Conformal Reliability: A New Evaluation Metric for Conditional Generation

Evaluating not only how good a generated output is, but how bad likely outputs can be.

Yachen Gao^1,2, Xinwei Sun³✉, Yikai Wang⁴, Ye Shi⁵, Jingya Wang⁵, Jianfeng Feng^1,3, Yanwei Fu^2,3✉

¹Institute of Science and Technology for Brain-Inspired Intelligence, Fudan University ²Shanghai Innovation Institute ³School of Data Science, Fudan University ⁴Nanyang Technological University ⁵ShanghaiTech University

Corresponding authors: Xinwei Sun, Yanwei Fu

Abstract

Conditional generative models have recently achieved remarkable success in various applications. However, a suitable metric for evaluating the reliability of these models, which takes into account their inherent uncertainty, is still lacking. Existing metrics, which typically assess a single output, may fail to capture the variability or potential risks in generation. In this paper, we propose a novel evaluation metric called reliability score based on conformal prediction, which measures the worst-case performance within the prediction set at a pre-specified confidence level. However, computing this score is challenging due to the high-dimensional nature of the output space and the nonconvexity of both the metric function and the prediction set. To efficiently compute this score, we introduce Conformal ReLiability (CReL), a framework that can (i) construct the prediction set with desired coverage; and (ii) accurately optimize the reliability score within the constructed prediction set. We provide theoretical results on coverage and demonstrate empirically that our method produces more informative prediction sets than existing approaches. Experiments on synthetic data and the image-to-text and text-to-image tasks further demonstrate the interpretability of our new metric, and the validity and effectiveness of our computational framework.

Motivation

Average metrics can miss risky plausible outputs.

★ ★ ★ ★ ★

### [Required work]
1. Answer these questions from the conformal reliability page:
(a) Who are the corresponding authors?
(b) What does the reliability score measure within the prediction set?
(c) Besides synthetic data, on which two tasks were experiments run?
2. Which institutions are listed as author affiliations on the conformal reliability page? Name all of them.
3. Rewrite the stretch of the conformal reliability page from "Conformal Reliability: A" through "outputs can be.", swapping "generated output" for "generated sample".

### [Material]
★ ★ ★ ★ ★

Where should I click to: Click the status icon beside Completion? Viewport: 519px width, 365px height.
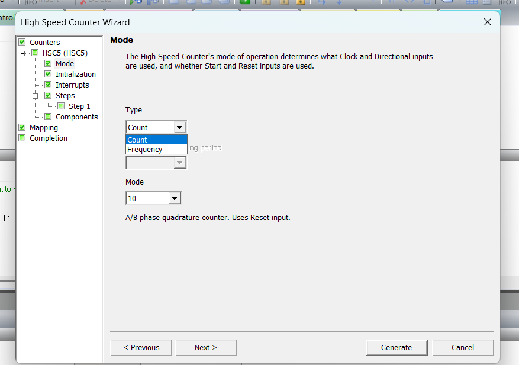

★ ★ ★ ★ ★

### [Solutions for each task]
1.
(a) Xinwei Sun and Yanwei Fu.
(b) The worst-case performance within the prediction set at a pre-specified confidence level.
(c) The image-to-text and text-to-image tasks.

2.
Institute of Science and Technology for Brain-Inspired Intelligence, Fudan University
Shanghai Innovation Institute
School of Data Science, Fudan University
Nanyang Technological University
ShanghaiTech University

3.
Conformal Reliability: A New Evaluation Metric for Conditional Generation

Evaluating not only how good a generated sample is, but how bad likely outputs can be.